Dropping Names with Brent & Jonny is different. It's like celebrities doing pirate radio. Even the title doesn't give away who they are. This video podcast is a conversation podcast show from Star Trek: The Next Generation stars Brent Spiner and Jonathan Frakes. Each episode, these longtime friends sit down with fascinating characters they've met across decades in Hollywood.

The show's marketing exclaims: "Whether you're a sci-fi fan, a film buff, or just here for the laughs, this is the show where great stories meet great conversations… and a few names get dropped along the way."

This video podcast began in January 2026, welcoming Star Trek:TNG co-worker LeVar Burton. On that show, Burton discussed his history in show business, from Roots to Reading Rainbow to Star Trek

One of the best episodes was Once We Were ALL Spacemen with Nathan Fillion & Alan Tudyk released on February 26th. Nathan Fillion and Alan Tudyk -- formerly of Firefly --  joined Dropping Names for a nostalgic and surprisingly heartfelt conversation about decades in the business… from Firefly and Star Trek conventions to Saving Private Ryan, Disney villains, Shakespeare with Patrick Stewart, and the night Nathan Fillion may or may not have saved the crew in Dallas. The conversation diverged into talk about early acting jobs, being fired as waiters, soap opera survival, audition heartbreak, working with Spielberg, Tom Hanks, James Gunn, and what it really feels like standing across from fans who’ve waited hours just for a moment.

The video feed is top-notch, and the study looks like someone's study with comfy leather-back chairs and strategically placed plants. When a celebrity name is "dropped" a bell is rung. Suffice it to say that the bell rings a lot.

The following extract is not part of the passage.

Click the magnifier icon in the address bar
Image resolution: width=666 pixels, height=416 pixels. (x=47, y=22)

The intro music seems to be original music, although it may be AI-composed. Either way, the tune fits the show motif. As co-hosts Spiner and Frakes are funny, mischievous, and clever. As interviewers, they pass the standardized Celebrity Interviewer Test, which only asks one question: Does the celebrity make the interview about themselves or instead focus on the guest?  

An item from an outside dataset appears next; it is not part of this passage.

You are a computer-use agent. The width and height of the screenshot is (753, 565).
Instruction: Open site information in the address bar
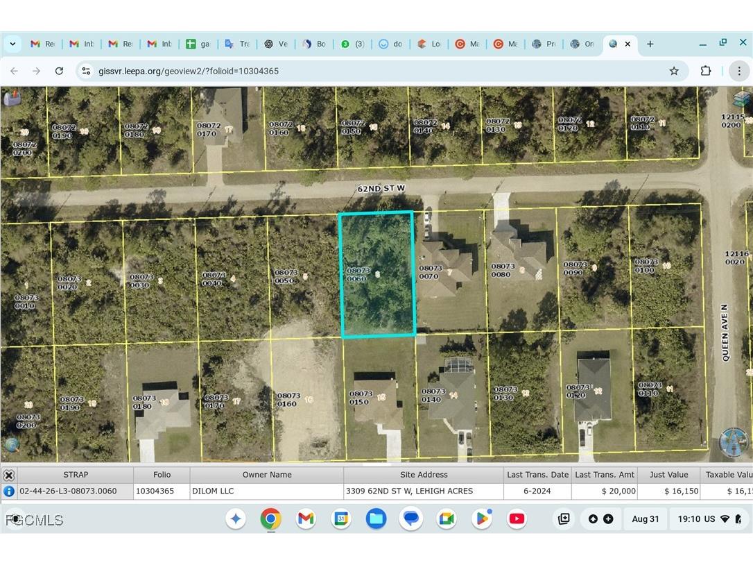(x=85, y=70)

I wish all celebrity interview podcasts had the breeziness, informality, and that sense of not taking themselves too seriously as Dropping Names with Brent & Jonny. Episodes with Joel McHale and Tom Bergeron are highly recommended for their humor, wit, and revelations.

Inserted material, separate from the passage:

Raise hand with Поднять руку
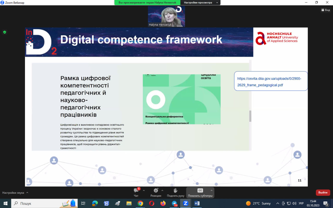 pos(176,192)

Of course, for Star Trek fans, two questions must be answered. First, is Jonathan Frakes actually Thomas Riker, Will Riker’s exact transporter clone created eight years prior on Nervala IV? Second, did Dr. Noonien Soong -- a brilliant but eccentric scientist who designed Data's complex positronic brain -- also create Brent Spiner as his first fully human creation?

 Dropping Names with Brent & Jonny may be another celebrity interview show in a long line of such shows, but it is one of the best.